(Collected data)
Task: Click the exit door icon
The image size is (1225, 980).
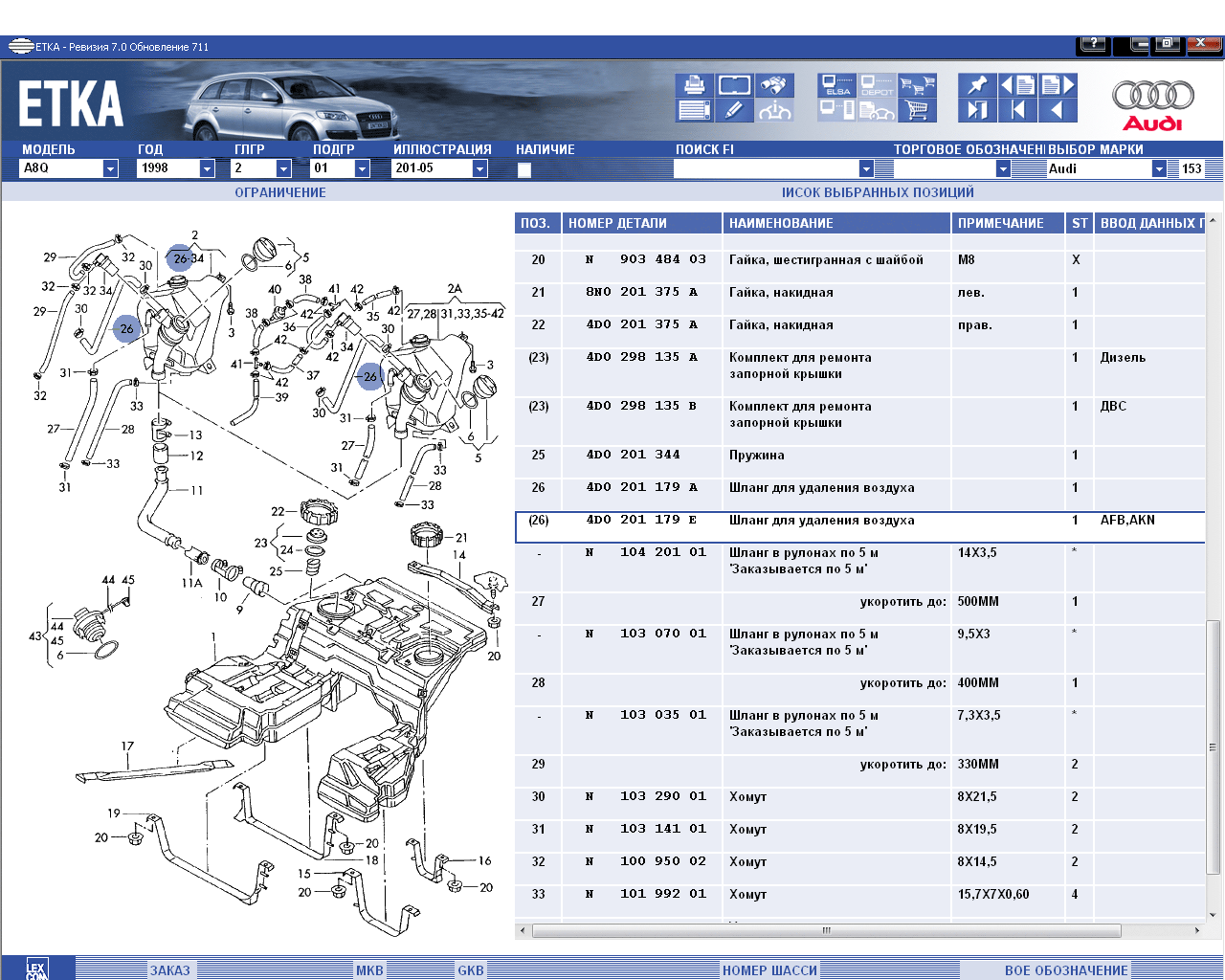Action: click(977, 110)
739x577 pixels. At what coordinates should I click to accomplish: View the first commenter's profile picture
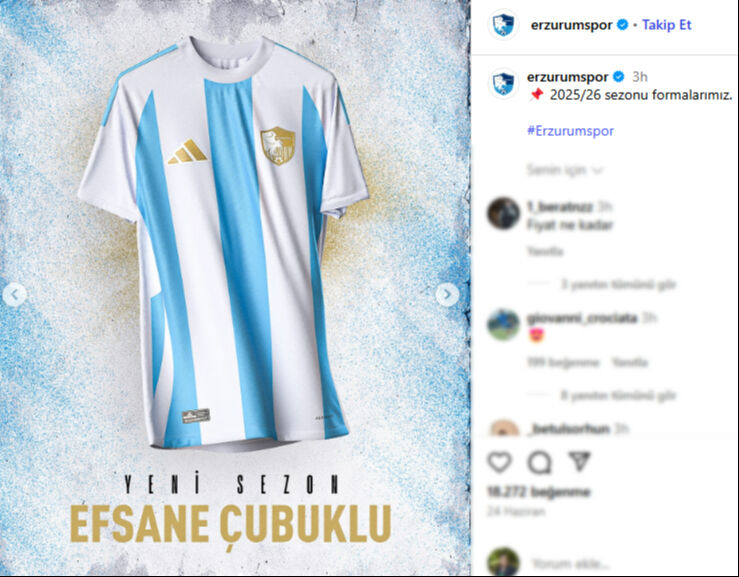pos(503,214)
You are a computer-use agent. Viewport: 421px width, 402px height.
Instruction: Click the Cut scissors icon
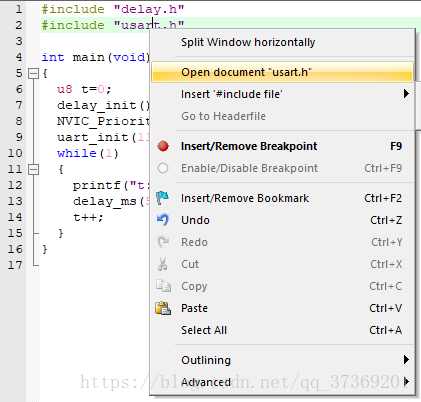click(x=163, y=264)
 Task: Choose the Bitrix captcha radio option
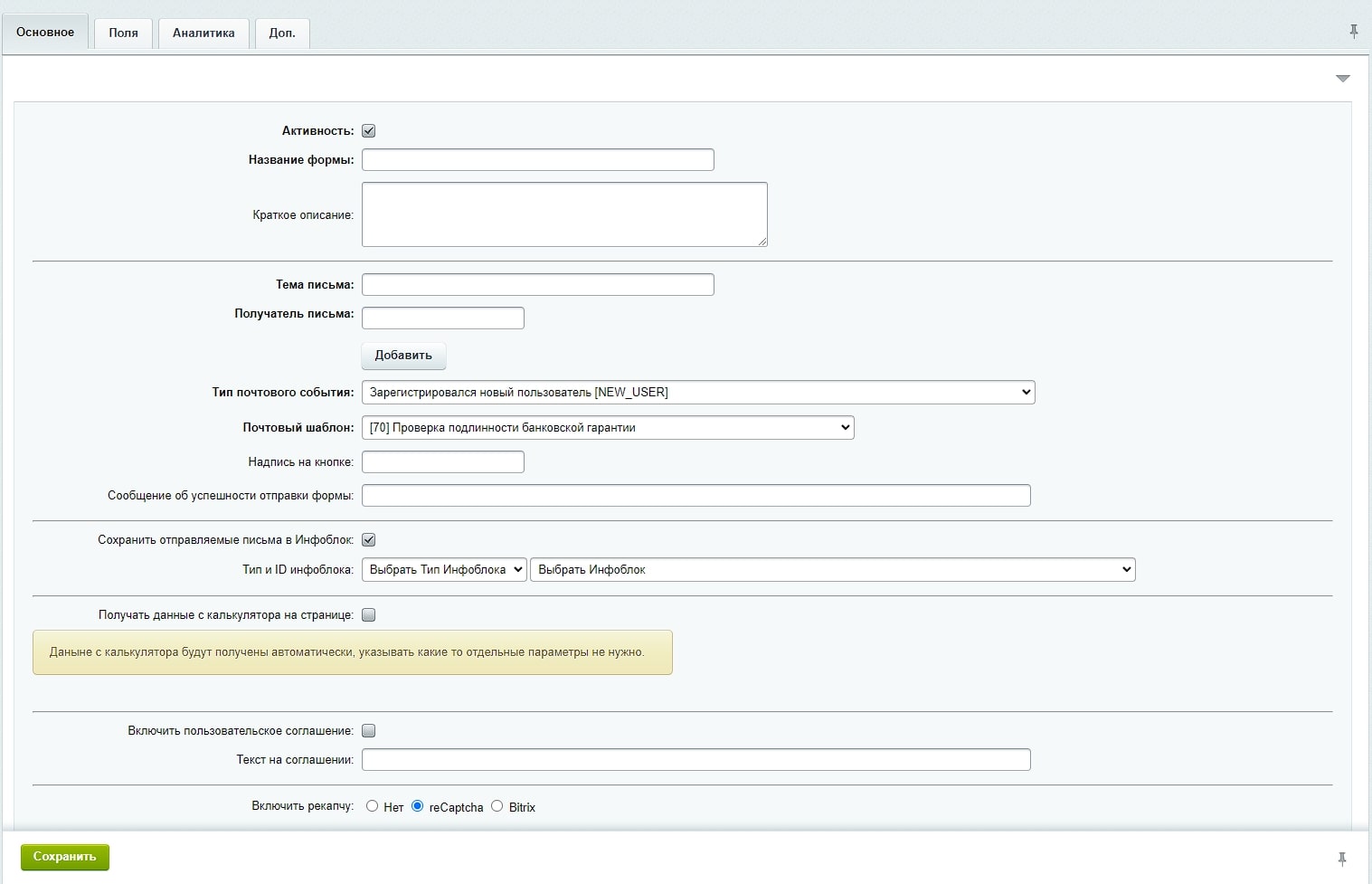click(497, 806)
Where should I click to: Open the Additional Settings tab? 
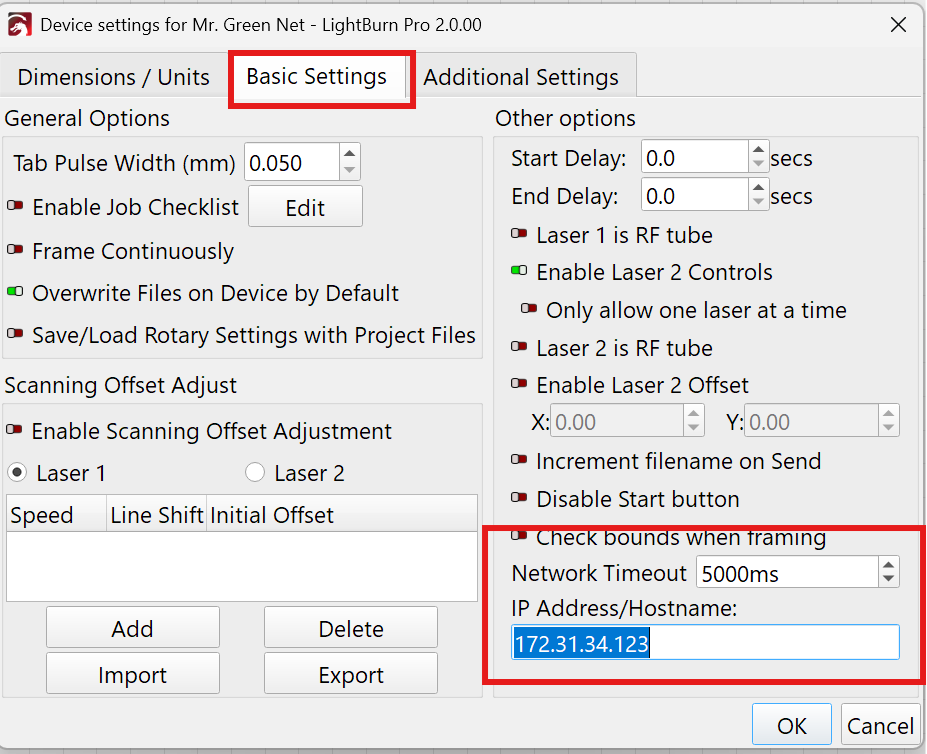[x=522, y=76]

◆ ASSIGNMENT
The lines from the one with "Where should I" to the end of the data above should be retyped exactly, both ends included, and pictures are to be left out.

◆ FINISHED EXERCISE
Where should I click to: Open the Additional Settings tab? 
[x=522, y=76]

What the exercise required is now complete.